Autre problème: une telle obligation ne pourrait tout simplement pas, à l'heure actuelle, être engagée, faute de doses disponibles. "Il faudrait avoir des vaccins or aujourd'hui on est sur une tension de cette vaccination", rappelle l'expert.

AstraZeneca est un vaccin efficace

Derrière la fronde de certains soignants, nait la crainte que les patients eux-mêmes, pourtant désireux de se faire injecter un vaccin, se méfient à leur tour du sérum d'AstraZeneca. S'il est bien moins cher et beaucoup plus pratique que ceux délivrés par Pfizer et Moderna, le composé de l'entreprise britannico-suédoise affiche aussi un taux d'efficacité moins important que ses deux homologues. Pour terminer, il n'est pas conseillé pour les plus de 65 ans.

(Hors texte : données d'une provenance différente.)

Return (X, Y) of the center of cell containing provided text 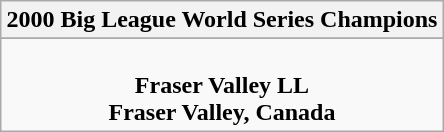
Fraser Valley LL Fraser Valley, Canada (222, 85)
2000 Big League World Series Champions (222, 20)
Extract the (x, y) coordinate from the center of the cell holding the provided text.  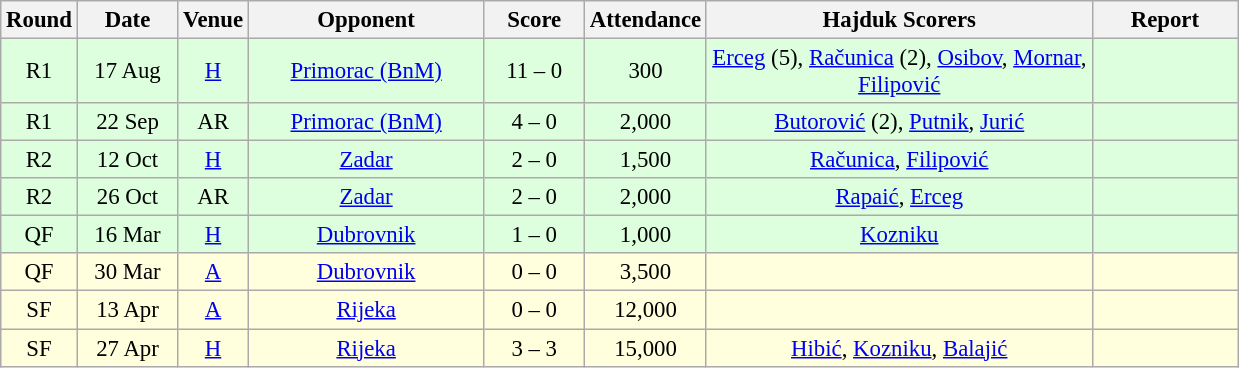
Hibić, Kozniku, Balajić (899, 348)
12 Oct (128, 160)
Venue (214, 20)
15,000 (646, 348)
12,000 (646, 310)
3 – 3 (534, 348)
Round (39, 20)
17 Aug (128, 72)
1 – 0 (534, 235)
13 Apr (128, 310)
Hajduk Scorers (899, 20)
4 – 0 (534, 122)
Kozniku (899, 235)
300 (646, 72)
1,000 (646, 235)
Erceg (5), Računica (2), Osibov, Mornar, Filipović (899, 72)
Opponent (366, 20)
Date (128, 20)
3,500 (646, 273)
26 Oct (128, 197)
27 Apr (128, 348)
Attendance (646, 20)
11 – 0 (534, 72)
Score (534, 20)
30 Mar (128, 273)
16 Mar (128, 235)
Report (1165, 20)
1,500 (646, 160)
Butorović (2), Putnik, Jurić (899, 122)
Računica, Filipović (899, 160)
Rapaić, Erceg (899, 197)
22 Sep (128, 122)
Scan for the cell matching the given text and deliver its (X, Y) coordinate at center. 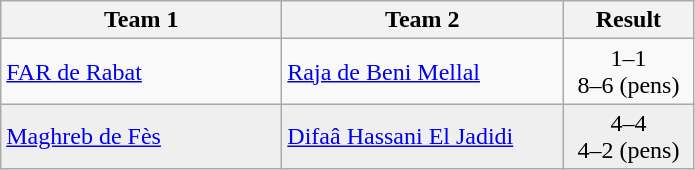
Result (628, 20)
Raja de Beni Mellal (422, 72)
Team 1 (142, 20)
4–44–2 (pens) (628, 136)
FAR de Rabat (142, 72)
1–18–6 (pens) (628, 72)
Maghreb de Fès (142, 136)
Difaâ Hassani El Jadidi (422, 136)
Team 2 (422, 20)
Determine the (x, y) coordinate at the center of the cell enclosing the given text.  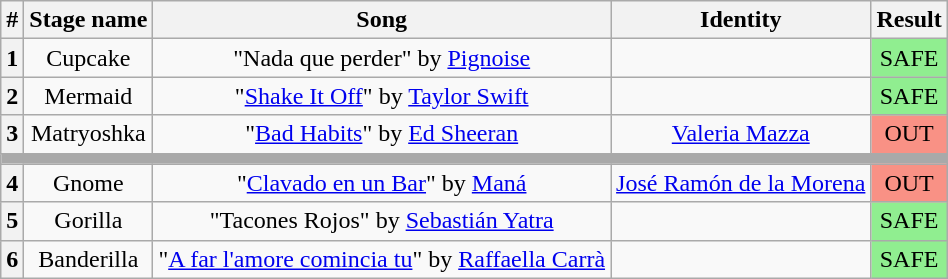
"A far l'amore comincia tu" by Raffaella Carrà (382, 259)
3 (12, 134)
José Ramón de la Morena (741, 183)
"Tacones Rojos" by Sebastián Yatra (382, 221)
Banderilla (88, 259)
4 (12, 183)
"Shake It Off" by Taylor Swift (382, 96)
2 (12, 96)
Identity (741, 20)
Gnome (88, 183)
Cupcake (88, 58)
6 (12, 259)
Matryoshka (88, 134)
# (12, 20)
"Nada que perder" by Pignoise (382, 58)
Stage name (88, 20)
Result (909, 20)
Valeria Mazza (741, 134)
Mermaid (88, 96)
Gorilla (88, 221)
Song (382, 20)
5 (12, 221)
"Bad Habits" by Ed Sheeran (382, 134)
"Clavado en un Bar" by Maná (382, 183)
1 (12, 58)
Detect which cell encompasses the target text, then output its (x, y) center coordinate. 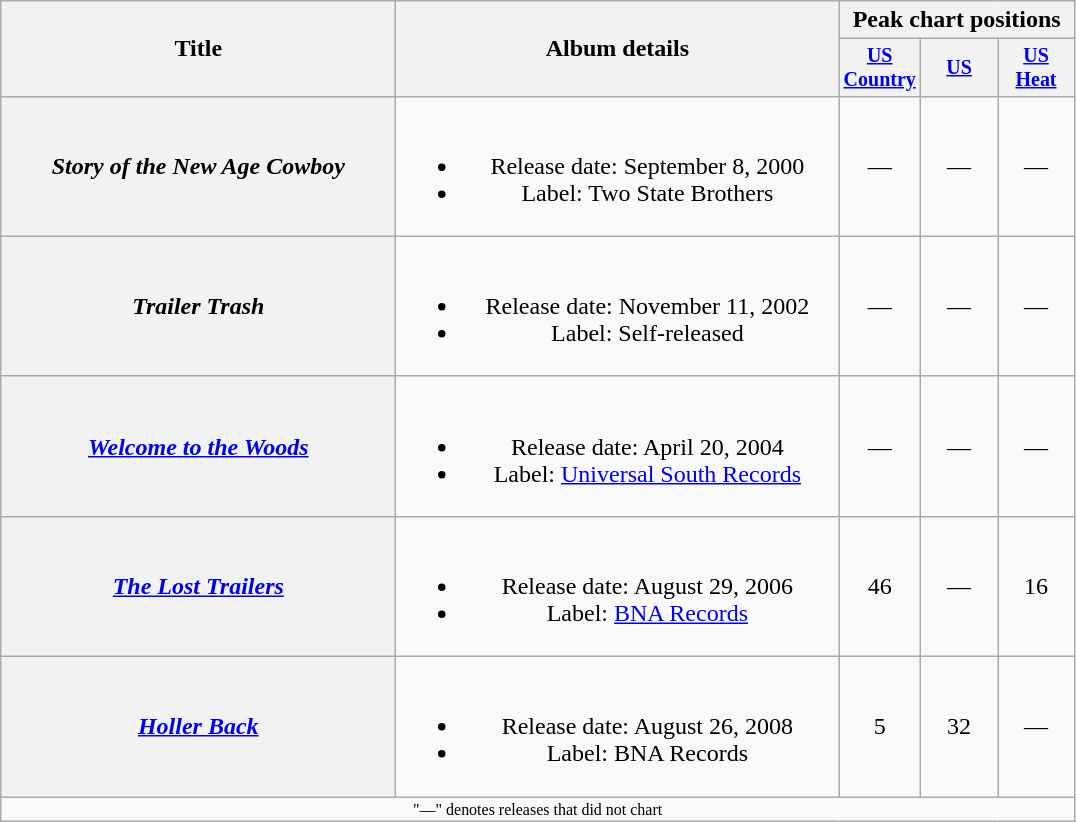
Story of the New Age Cowboy (198, 166)
Title (198, 49)
Release date: April 20, 2004Label: Universal South Records (618, 446)
Release date: August 26, 2008Label: BNA Records (618, 727)
"—" denotes releases that did not chart (538, 809)
US (960, 68)
Release date: November 11, 2002Label: Self-released (618, 306)
5 (880, 727)
16 (1036, 586)
Peak chart positions (957, 20)
Release date: August 29, 2006Label: BNA Records (618, 586)
Release date: September 8, 2000Label: Two State Brothers (618, 166)
US Country (880, 68)
Welcome to the Woods (198, 446)
Holler Back (198, 727)
The Lost Trailers (198, 586)
Trailer Trash (198, 306)
32 (960, 727)
Album details (618, 49)
US Heat (1036, 68)
46 (880, 586)
Extract the [x, y] coordinate from the center of the cell holding the provided text.  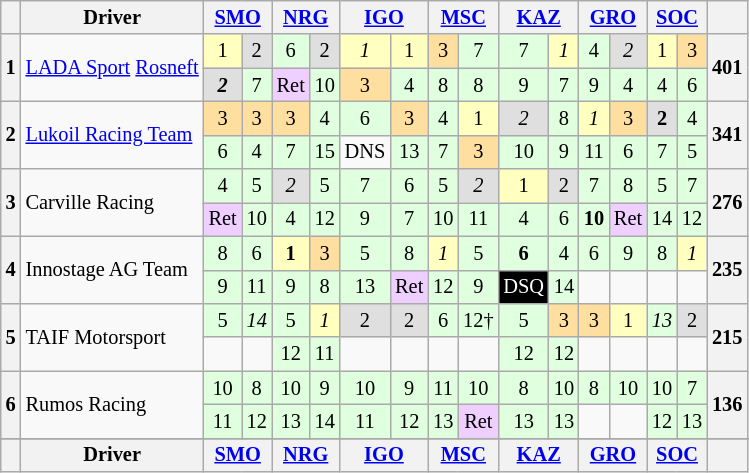
235 [727, 270]
DSQ [523, 287]
Carville Racing [112, 202]
Innostage AG Team [112, 270]
276 [727, 202]
DNS [365, 152]
TAIF Motorsport [112, 336]
401 [727, 68]
15 [325, 152]
Lukoil Racing Team [112, 134]
LADA Sport Rosneft [112, 68]
341 [727, 134]
Rumos Racing [112, 404]
12† [478, 320]
215 [727, 336]
136 [727, 404]
For the text-containing cell, return its midpoint in (X, Y) coordinate format. 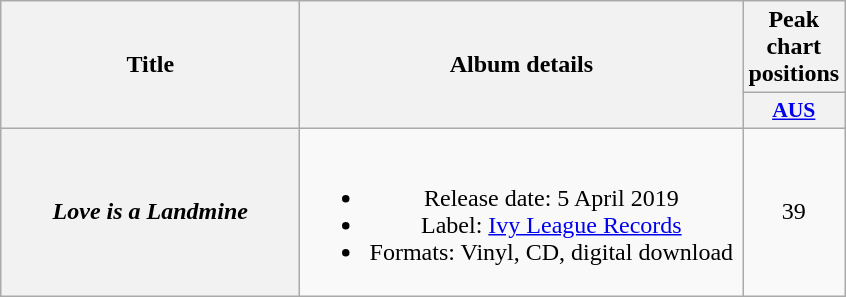
Release date: 5 April 2019Label: Ivy League RecordsFormats: Vinyl, CD, digital download (522, 212)
Title (150, 65)
AUS (794, 111)
Peak chart positions (794, 47)
Album details (522, 65)
Love is a Landmine (150, 212)
39 (794, 212)
Search for the cell housing the specified text and yield its [x, y] center coordinate. 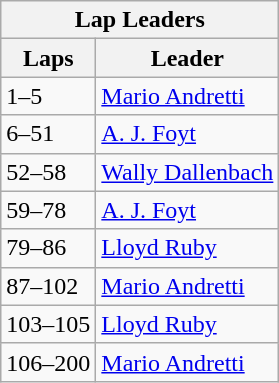
Lap Leaders [140, 20]
6–51 [48, 134]
Laps [48, 58]
Leader [188, 58]
106–200 [48, 362]
59–78 [48, 210]
79–86 [48, 248]
103–105 [48, 324]
52–58 [48, 172]
87–102 [48, 286]
1–5 [48, 96]
Wally Dallenbach [188, 172]
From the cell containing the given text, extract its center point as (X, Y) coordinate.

"Il faut remettre les choses dans leur contexte", prévient le docteur Davido, "AstraZeneca est 100% efficace face aux formes graves, et c'est ça qui est important". Il poursuit: "70% d'efficacité pour un vaccin de masse, pour un vaccin de santé publique, c'est énorme. Le vaccin de la grippe que vous faires chaque année, c'est 40 à 50%."

"Entre rien faire et faire, il faut être proactif, il faut se faire vacciner" préconise le médecin.

Le dilemme des soignants en première ligne

Reste la question de la stratégie. Et là, notre invité fait part de son incompréhension. "Le choix qui, aujourd'hui s'opère à l'hôpital, n'est pas logique... Il y a quelques semaines on a vacciné des gens de l'administratif, avec le vaccin Pfizer, qui ne soignent pas des gens, aujourd'hui dans les unités Covid et en réanimation, on se retrouve avec un dilemme, avec des jeunes soignants qui se contaminent, qui risquent d'être absents et de poser un problème d'effectifs, alors qu'ils devraient vaccinés avec des vaccins à ARN Messagers (Pfizer-BioNtech, ou Moderna, NDLR)."

Face à cette situation, l'infectiologue suggère de mettre en place "deux circuits" pour les vaccins: celui des ARN Messager à l'hôpital, et celui d'AstraZeneca à destination de l'ambulatoire et de la ville. "Aujourd'hui la réalité, c'est qu'on a des lots (d'AstraZeneca, NDLR) qui ne sont pas utilisés à l'hôpital", soupire Benjamin Davido, estimant pour conclure que ces précieuses doses "seraient beaucoup plus utiles en ville".